Pavement skid resistance as a function of pavement surface and aggregate texture properties

Abstract

ABSTRACT Skid resistance depends on the macro- and micro-textural characteristics of pavement surface. Mean profile depth (MPD) is a widely used two-dimensional macro-texture indicator calculated from a single pavement surface profile, while pavement micro-texture is primarily affected by the characteristics of aggregates contained within the surface. In this study, twenty-two pavement sites, constructed using six common types of preventive treatments and eight typical sources of aggregates in Oklahoma, are selected as the field test beds. Pavement skid resistance and surface macro-texture data are collected in parallel at highway speeds using a grip tester and a high speed texture profiler, while aggregate properties under 3D are measured using a portable ultra-high resolution 3D laser imaging scanner. MPD values are calculated to represent surface macro-texture. Thirty-one 3D aggregate parameters in four categories (textural, feature, height, and material ratio & volume parameters) are investigated to characterise micro-texture attributes. The Pearson correlation coefficient matrix is computed within each category to exclude the parameters with strong correlations and remove their potential multi-collinearity during friction model development.
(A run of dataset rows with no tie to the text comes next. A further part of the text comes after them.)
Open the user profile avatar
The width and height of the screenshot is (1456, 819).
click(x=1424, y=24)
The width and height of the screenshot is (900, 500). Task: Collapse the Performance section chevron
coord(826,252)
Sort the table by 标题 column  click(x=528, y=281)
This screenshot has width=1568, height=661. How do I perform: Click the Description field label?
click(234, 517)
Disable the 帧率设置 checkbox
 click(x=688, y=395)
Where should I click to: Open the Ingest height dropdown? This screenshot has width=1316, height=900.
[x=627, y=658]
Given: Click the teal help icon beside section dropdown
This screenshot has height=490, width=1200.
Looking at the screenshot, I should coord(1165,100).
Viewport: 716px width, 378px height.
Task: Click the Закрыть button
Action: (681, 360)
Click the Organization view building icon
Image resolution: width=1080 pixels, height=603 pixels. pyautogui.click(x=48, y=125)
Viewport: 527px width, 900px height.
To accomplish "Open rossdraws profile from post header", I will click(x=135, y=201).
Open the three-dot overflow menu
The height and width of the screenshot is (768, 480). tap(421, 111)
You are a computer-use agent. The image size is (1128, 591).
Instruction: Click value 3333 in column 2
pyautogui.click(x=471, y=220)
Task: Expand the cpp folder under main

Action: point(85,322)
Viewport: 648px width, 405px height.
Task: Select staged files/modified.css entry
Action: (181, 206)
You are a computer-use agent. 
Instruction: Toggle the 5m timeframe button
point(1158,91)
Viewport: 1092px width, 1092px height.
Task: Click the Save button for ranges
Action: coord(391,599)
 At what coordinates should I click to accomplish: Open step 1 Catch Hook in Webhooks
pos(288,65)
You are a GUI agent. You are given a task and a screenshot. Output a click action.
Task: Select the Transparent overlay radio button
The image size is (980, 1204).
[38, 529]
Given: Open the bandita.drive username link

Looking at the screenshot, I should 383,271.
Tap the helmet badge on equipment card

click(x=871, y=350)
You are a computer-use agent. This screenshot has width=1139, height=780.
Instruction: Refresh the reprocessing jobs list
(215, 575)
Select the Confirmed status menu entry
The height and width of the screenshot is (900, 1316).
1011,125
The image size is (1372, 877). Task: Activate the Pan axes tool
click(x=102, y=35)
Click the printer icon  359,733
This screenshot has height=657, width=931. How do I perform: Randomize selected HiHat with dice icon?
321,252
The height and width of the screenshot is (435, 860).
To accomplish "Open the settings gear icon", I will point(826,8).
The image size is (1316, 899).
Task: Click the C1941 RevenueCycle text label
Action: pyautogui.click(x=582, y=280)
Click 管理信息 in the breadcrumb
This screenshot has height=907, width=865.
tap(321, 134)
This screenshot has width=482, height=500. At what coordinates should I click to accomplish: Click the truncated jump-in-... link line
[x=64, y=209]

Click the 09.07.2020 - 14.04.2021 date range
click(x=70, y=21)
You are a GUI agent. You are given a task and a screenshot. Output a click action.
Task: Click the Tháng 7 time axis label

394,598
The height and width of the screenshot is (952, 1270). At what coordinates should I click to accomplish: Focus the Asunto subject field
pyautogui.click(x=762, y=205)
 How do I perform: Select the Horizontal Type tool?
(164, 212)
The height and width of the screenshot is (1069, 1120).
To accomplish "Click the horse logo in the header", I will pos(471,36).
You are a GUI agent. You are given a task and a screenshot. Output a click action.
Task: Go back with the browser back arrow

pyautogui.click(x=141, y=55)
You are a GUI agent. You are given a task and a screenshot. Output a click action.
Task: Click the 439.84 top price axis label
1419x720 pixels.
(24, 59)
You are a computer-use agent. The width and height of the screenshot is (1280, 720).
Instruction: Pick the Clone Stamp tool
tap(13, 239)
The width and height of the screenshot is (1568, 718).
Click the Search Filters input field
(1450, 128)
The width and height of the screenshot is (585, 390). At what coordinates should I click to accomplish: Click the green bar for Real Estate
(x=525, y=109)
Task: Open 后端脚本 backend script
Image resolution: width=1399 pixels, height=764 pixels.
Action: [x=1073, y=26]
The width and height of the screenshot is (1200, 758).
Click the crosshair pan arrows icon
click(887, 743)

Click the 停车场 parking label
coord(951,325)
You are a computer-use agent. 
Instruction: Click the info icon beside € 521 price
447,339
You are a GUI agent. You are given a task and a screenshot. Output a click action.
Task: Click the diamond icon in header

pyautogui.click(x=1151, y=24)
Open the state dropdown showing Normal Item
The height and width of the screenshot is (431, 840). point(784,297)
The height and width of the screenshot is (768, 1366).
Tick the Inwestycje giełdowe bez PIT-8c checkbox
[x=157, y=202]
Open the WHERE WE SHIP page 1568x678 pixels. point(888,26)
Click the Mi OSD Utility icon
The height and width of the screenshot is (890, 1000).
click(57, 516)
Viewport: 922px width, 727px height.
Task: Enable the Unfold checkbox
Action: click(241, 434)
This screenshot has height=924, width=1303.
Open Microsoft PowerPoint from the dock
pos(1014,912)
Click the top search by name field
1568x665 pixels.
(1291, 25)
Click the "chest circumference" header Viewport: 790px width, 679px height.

Multivariate analysis is subsequently performed to examine the relationship between pavement skid resistance, and surface and aggregate texture properties. Eight texture parameters have showed statistical significance on pavement friction. Entropy (Tetp textural parameter) and peak curvature (Spc feature based parameter) present the most significant influences on pavement friction, while MPD demonstrates the least impact. The developed model based on surface and aggregate texture properties can better predict pavement friction performance. The comprehensive analysis of texture properties could assist highway agencies understanding the appropriate characterisation of aggregates and developing aggregate selection guideline for optimised skid resistance.